Bad Assumptions on Iraq

I agree with Michael Knights’s assertion that the administration is making bad assumptions about Iraq. And I agree that the administration is likely to “double down” on its existing strategy with respect to Iraq. That is, after all, what this administration does. I’m not so sure I agree with him on the precise assumptions the administration is making and, especially, I disagree with him on what we should do.

Here are the assumptions he says they’re making:

  • The more we do, the less they do.
  • The Islamic State is a terrorist group, not an army.
  • We cannot want the stability of Iraq more than Iraqis want it themselves.

I think the administration is assuming that Americans will tolerate anything as long as we don’t put “boots on the ground”. That makes them highly predisposed to overestimate what can be accomplished with air power alone.

Here’s his prescription:

If America is only in Iraq to kill Islamic State fighters, it is eventually going to face the reality of an unfixable collapsed state that will demand an open-ended counterterrorism campaign. The alternative is that the United States help Iraqis preserve the fabric of their nation to whatever extent is still possible. To do so will require a different outlook and greater decisiveness. Deliberation is understandable, but U.S. policy in Iraq has been verging on paralysis.

──────────────────────────────

*Exercise details*
Reproduce the Iraq commentary verbatim from "I agree with Michael" up to and including "want it themselves.".

*Stored data*

──────────────────────────────

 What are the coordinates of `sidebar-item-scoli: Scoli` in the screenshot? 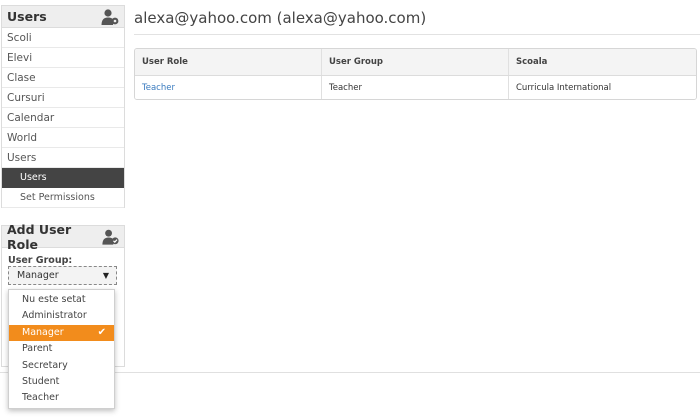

──────────────────────────────

*Reply*
I agree with Michael Knights’s assertion that the administration is making bad assumptions about Iraq. And I agree that the administration is likely to “double down” on its existing strategy with respect to Iraq. That is, after all, what this administration does. I’m not so sure I agree with him on the precise assumptions the administration is making and, especially, I disagree with him on what we should do.

Here are the assumptions he says they’re making:

  • The more we do, the less they do.
  • The Islamic State is a terrorist group, not an army.
  • We cannot want the stability of Iraq more than Iraqis want it themselves.